=== Work instruction ===
Task for the records below: please copy exactly, and only, the lines from the one containing "You are a computer-use agent." to the last line, both included, leaving out the pictures.

=== Task input ===
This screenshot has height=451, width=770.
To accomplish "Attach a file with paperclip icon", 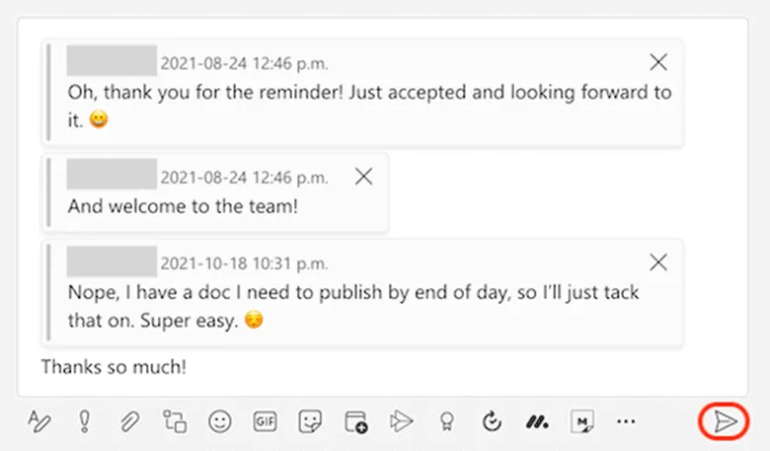I will pyautogui.click(x=129, y=421).
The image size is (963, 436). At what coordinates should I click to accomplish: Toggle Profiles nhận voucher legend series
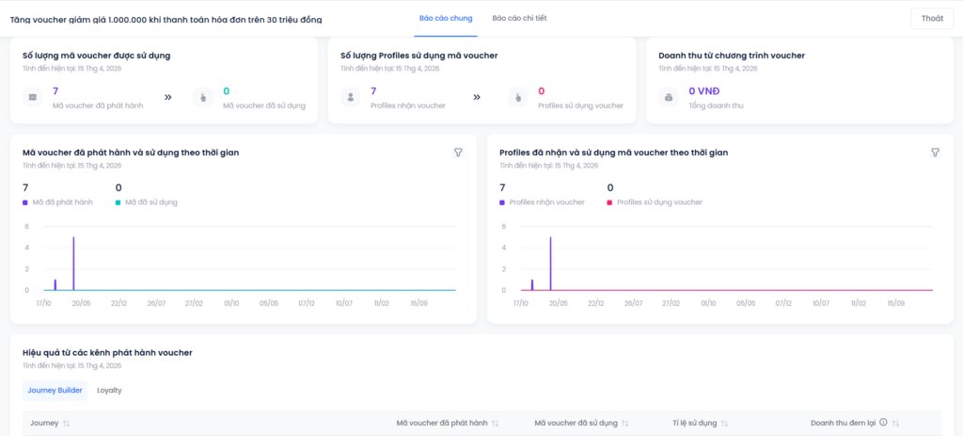[542, 202]
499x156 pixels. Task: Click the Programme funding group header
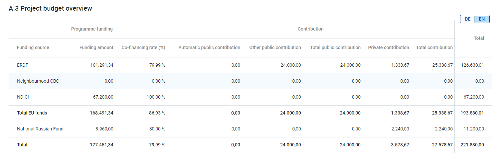(x=92, y=29)
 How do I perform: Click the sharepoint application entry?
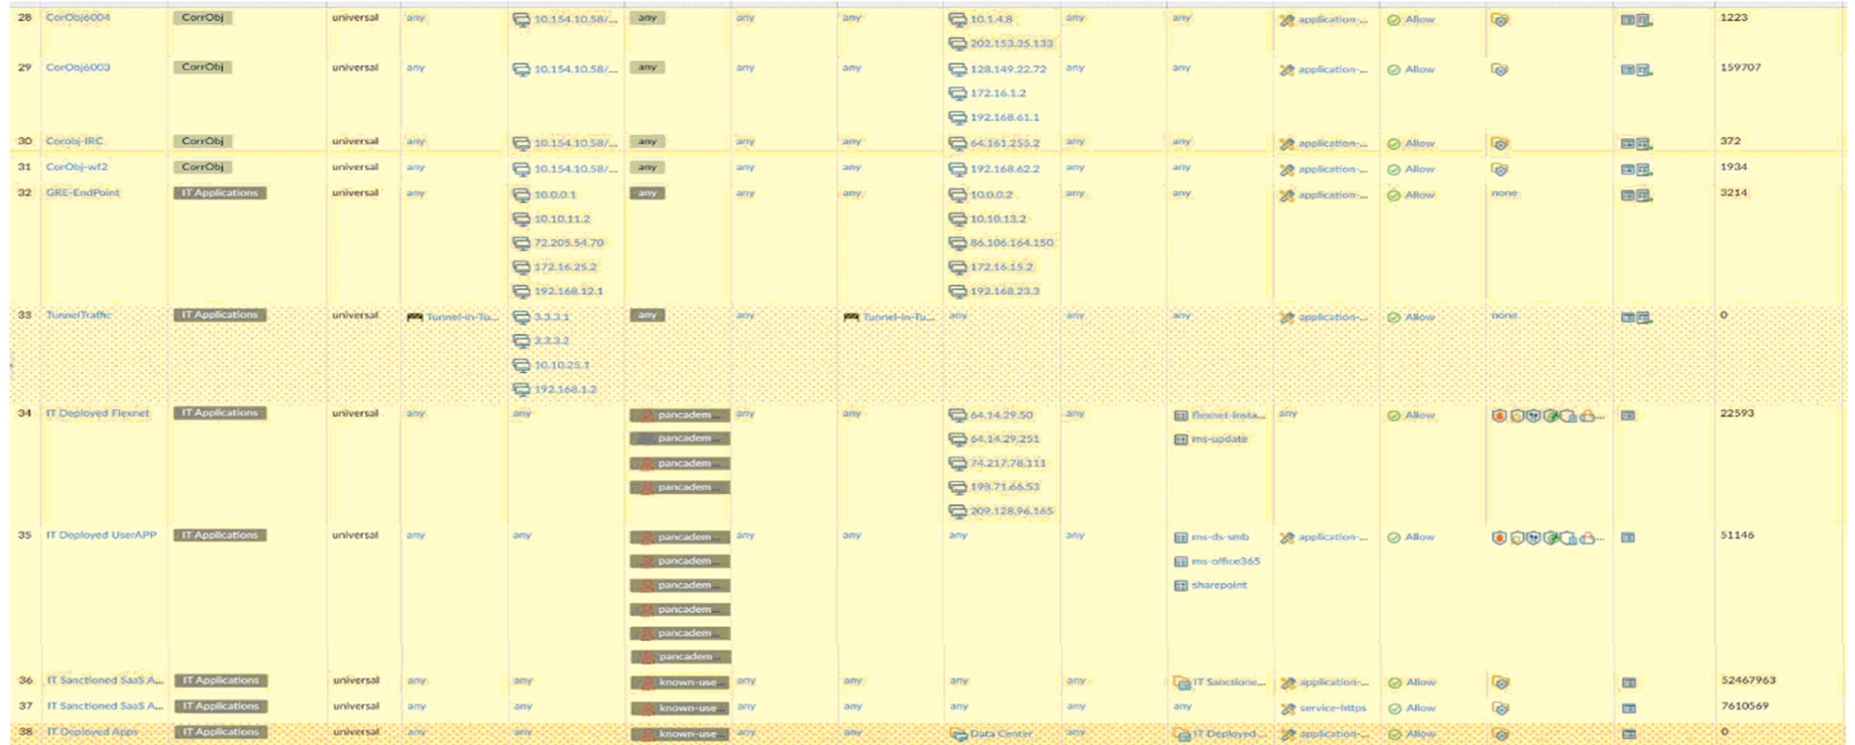(x=1218, y=585)
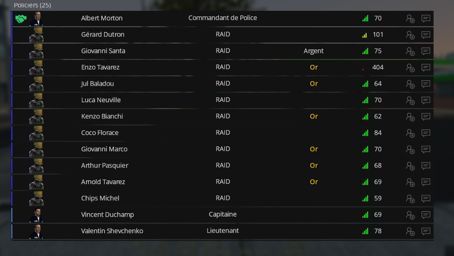Open chat message icon for Albert Morton

pos(426,19)
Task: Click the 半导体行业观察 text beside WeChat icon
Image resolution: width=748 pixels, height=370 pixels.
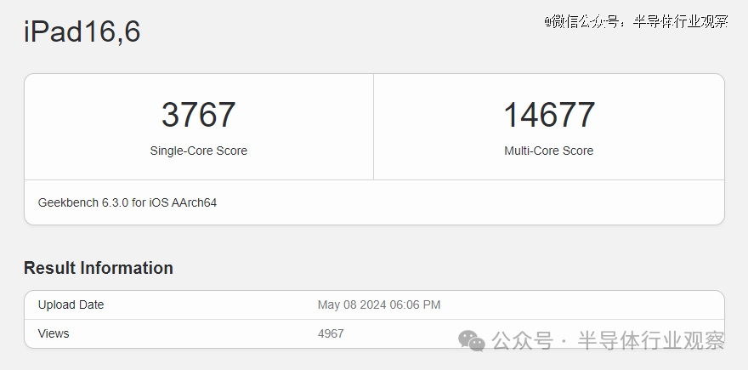Action: point(651,341)
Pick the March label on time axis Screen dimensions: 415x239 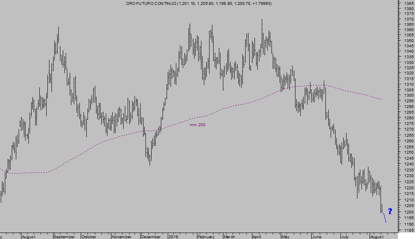229,237
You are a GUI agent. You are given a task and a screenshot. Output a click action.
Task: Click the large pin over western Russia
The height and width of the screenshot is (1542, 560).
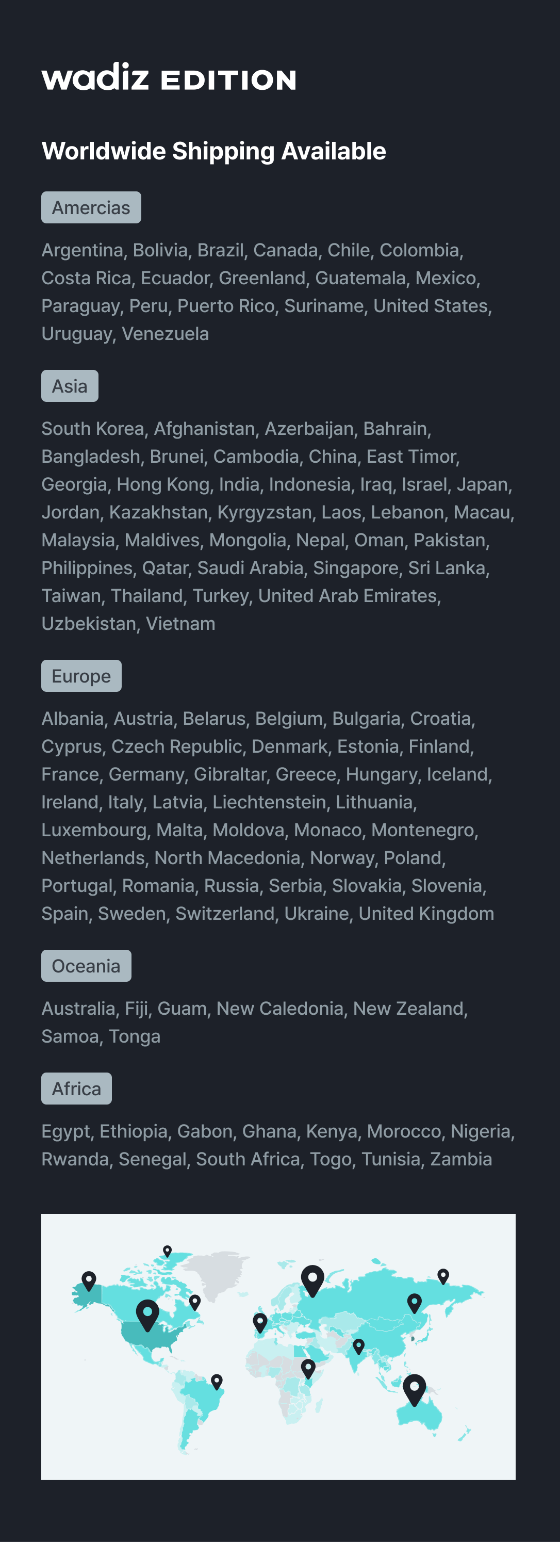coord(312,1280)
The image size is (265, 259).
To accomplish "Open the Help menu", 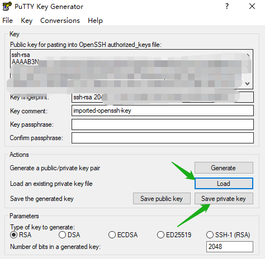I will click(95, 21).
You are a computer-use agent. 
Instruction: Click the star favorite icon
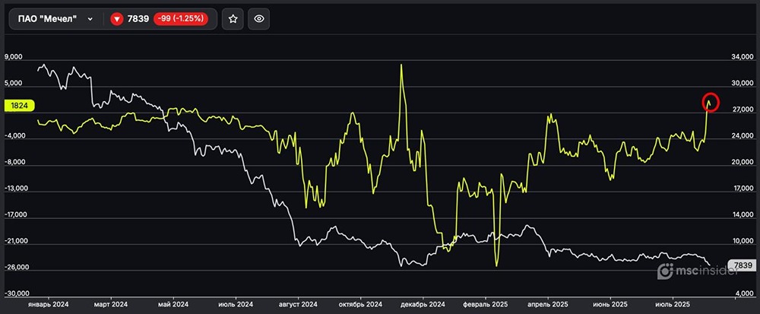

=== Task output ===
You are a computer-use agent. 
Instruction: Click the star favorite icon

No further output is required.